Narra Diane Keaton dell’arrivo sul set di ‘Interiors’ della grande Geraldine Page.
Del lungo discorso, delle indicazioni, delle raccomandazioni di Woody Allen perché la scena a seguire fosse girata secondo necessità.
Della condiscendenza con la quale la Diva ascoltasse.
Della sua successiva interpretazione del tutto indifferente ai desiderata del regista e naturalmente straordinaria, magistrale al primo ciak.

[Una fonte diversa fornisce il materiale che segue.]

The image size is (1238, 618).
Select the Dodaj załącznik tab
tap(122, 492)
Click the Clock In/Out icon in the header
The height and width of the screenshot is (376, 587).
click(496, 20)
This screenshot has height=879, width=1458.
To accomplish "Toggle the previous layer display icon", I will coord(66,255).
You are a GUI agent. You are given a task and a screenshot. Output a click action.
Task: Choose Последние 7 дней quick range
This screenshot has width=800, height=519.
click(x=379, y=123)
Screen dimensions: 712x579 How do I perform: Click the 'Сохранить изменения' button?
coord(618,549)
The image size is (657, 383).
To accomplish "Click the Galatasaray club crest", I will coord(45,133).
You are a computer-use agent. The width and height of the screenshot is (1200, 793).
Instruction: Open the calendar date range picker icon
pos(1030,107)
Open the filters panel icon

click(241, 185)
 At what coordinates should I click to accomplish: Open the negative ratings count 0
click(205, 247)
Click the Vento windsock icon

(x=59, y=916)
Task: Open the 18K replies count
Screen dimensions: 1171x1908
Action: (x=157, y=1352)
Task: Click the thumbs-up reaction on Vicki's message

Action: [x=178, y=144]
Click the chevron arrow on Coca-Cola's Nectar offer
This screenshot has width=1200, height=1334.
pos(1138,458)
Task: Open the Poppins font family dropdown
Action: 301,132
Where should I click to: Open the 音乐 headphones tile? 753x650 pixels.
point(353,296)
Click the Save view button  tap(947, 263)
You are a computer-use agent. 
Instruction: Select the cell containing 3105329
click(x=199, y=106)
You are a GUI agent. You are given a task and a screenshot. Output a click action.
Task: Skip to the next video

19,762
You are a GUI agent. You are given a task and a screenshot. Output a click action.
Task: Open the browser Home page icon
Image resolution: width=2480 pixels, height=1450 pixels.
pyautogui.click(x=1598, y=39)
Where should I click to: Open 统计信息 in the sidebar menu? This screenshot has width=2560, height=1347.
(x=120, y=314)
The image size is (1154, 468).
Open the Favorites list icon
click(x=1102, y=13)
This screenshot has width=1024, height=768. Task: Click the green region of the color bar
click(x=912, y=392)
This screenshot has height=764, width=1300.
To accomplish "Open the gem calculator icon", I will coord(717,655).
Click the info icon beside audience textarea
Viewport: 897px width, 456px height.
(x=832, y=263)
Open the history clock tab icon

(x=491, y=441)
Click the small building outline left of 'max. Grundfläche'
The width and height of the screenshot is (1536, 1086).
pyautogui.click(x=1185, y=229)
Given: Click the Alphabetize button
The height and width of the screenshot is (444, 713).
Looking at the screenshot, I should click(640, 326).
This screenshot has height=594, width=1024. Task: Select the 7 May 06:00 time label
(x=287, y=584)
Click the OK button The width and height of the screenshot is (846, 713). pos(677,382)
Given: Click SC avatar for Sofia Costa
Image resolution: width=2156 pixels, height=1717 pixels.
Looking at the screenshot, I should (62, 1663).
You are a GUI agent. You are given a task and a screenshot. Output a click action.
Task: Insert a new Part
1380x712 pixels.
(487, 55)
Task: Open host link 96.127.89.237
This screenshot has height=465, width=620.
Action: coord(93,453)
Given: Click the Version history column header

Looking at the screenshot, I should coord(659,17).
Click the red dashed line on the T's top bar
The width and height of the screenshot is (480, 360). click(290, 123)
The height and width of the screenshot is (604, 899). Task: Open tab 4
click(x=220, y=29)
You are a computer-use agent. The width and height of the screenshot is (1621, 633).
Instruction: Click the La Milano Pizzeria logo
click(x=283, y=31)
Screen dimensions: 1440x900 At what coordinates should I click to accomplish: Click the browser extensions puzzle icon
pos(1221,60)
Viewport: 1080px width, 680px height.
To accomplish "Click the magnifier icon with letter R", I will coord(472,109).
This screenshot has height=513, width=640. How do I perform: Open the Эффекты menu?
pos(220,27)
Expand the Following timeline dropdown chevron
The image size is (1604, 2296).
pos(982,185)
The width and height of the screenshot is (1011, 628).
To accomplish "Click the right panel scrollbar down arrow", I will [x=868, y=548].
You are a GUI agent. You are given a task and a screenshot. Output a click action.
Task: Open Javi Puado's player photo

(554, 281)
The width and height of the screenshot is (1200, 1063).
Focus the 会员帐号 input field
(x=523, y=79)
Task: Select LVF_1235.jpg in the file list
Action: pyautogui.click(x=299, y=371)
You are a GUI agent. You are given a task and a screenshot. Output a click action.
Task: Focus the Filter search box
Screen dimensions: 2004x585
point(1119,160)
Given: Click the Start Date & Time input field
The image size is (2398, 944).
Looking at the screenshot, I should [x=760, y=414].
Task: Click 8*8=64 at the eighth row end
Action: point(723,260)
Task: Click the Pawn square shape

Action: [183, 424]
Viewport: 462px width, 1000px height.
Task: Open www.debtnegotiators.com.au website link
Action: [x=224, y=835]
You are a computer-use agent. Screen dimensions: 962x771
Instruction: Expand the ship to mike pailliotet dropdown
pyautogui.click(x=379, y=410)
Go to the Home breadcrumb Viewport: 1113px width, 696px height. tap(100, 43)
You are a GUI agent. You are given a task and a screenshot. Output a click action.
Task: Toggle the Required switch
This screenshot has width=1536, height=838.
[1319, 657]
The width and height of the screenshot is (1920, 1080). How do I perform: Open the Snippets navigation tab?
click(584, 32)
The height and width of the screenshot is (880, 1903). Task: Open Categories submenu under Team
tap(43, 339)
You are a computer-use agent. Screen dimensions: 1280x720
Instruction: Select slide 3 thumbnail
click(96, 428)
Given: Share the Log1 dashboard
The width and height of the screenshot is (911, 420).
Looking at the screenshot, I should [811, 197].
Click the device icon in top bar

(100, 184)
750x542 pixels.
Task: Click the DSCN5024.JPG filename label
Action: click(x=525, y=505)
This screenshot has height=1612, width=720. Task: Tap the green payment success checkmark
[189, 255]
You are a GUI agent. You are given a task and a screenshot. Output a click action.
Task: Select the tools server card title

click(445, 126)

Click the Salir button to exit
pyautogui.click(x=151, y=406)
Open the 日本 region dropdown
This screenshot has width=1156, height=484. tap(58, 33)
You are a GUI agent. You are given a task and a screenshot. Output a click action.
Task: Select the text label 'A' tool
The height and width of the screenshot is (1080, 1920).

Ecco, sulla scena come sullo schermo, i ‘supremi’, rappresentando se stessi, rappresentano inimitabilmente e indelebilmente i caratteri.
Ragione per la quale, dentro – anche coloro che mai abbiano avuto modo di vederlo e ascoltarlo! – il Nerone folle che inevitabilmente appare allorquando all’imperatore romano tutti pensiamo è quello impersonato da Peter Ustinov nel ‘Quo vadis’ dell’a tal fine ininfluente Mervyn Leroy nel 1951.
Lo ‘vediamo’ (va ascoltato l’originale per cogliere le impareggiabili sfumature) giganteggiare, istrioneggiare, piangere nel lagrimatoio, cantare suonando la lira…
Imperituro!
E non importa affatto sapere che Claudio Nerone era con buona probabilità tutt’affatto diverso.
Che di lui hanno in fondo narrato un acerrimo oppositore quale Publio Cornelio Tacito, dipoi un ostile Gaio Svetonio e gli storici cristiani (dal dente avvelenato per via delle persecuzioni, no?) delle cui testimonianze occorre al riguardo dubitare, e molto.
La ‘follia di Ustinov’ prevale e sempre prevarrà.